I'm new here but have been reading for the last few weeks and finally worked up the nerve to register/post.

I have been dating my AH boyfriend for almost 6 years and honestly I don't know how I stayed so long, must be one of the most common threads here...
He's been gone for almost six weeks. He calls every night 5 to 6 times, I do not answer. Most times I TRY not to check the inevitable voicemail, but somehow after a few days, just hearing his voice is something I miss, so I do and then inevitably I am broken in spirit to know that everything I've done, I've gone through is all for nothing.

I'm a broken shell, realized I was a horrible co-dependant, spending so much time worrying about how to keep it all from "falling apart again" like so many many times before. But doesn't it always fall apart?

He isn't violent, has never hit me, he isn't even an angry person, he's a fun, happy drunk...until he's so drunk that he can't stand but can still hold a beer in his hand? Until I have to babysit him.
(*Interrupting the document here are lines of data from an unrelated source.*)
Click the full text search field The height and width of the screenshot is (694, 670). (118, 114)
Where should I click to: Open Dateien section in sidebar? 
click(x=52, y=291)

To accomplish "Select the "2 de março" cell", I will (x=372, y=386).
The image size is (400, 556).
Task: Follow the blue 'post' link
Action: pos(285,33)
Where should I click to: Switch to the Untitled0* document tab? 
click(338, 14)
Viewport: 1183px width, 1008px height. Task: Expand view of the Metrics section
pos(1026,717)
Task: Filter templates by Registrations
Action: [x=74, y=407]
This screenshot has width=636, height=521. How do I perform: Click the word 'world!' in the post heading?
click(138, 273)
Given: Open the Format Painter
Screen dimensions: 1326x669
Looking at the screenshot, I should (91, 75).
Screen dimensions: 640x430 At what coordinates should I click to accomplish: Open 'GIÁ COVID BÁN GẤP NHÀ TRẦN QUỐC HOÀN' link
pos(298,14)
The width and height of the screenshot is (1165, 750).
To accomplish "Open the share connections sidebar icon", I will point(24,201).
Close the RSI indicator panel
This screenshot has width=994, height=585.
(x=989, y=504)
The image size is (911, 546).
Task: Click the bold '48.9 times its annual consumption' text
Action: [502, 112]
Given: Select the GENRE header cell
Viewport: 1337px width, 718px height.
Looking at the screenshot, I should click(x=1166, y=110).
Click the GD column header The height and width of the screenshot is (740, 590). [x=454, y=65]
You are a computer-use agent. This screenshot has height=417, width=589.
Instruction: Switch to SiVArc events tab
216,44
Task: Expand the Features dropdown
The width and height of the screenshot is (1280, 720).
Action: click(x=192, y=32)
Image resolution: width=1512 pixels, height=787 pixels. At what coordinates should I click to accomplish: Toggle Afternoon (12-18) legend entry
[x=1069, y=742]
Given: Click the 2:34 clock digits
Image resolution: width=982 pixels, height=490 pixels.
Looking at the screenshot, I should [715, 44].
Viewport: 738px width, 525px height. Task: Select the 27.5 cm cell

Until I'm embarassed to take him places or even tell people that I had a boyfriend. For the last 5 years, I've gone to my "holiday party" minus one, and always made some excuse to him as to why he couldn't come, but the truth is I was worried about being embarassed by him in front of my colleagues. His family are all alcoholics, his mom, dad, brother, aunties, uncles, the whole lot of them AND they all have this UNHEALTHY relationship with HIS ex, the mother of his children, who is also a drunk and drug addict.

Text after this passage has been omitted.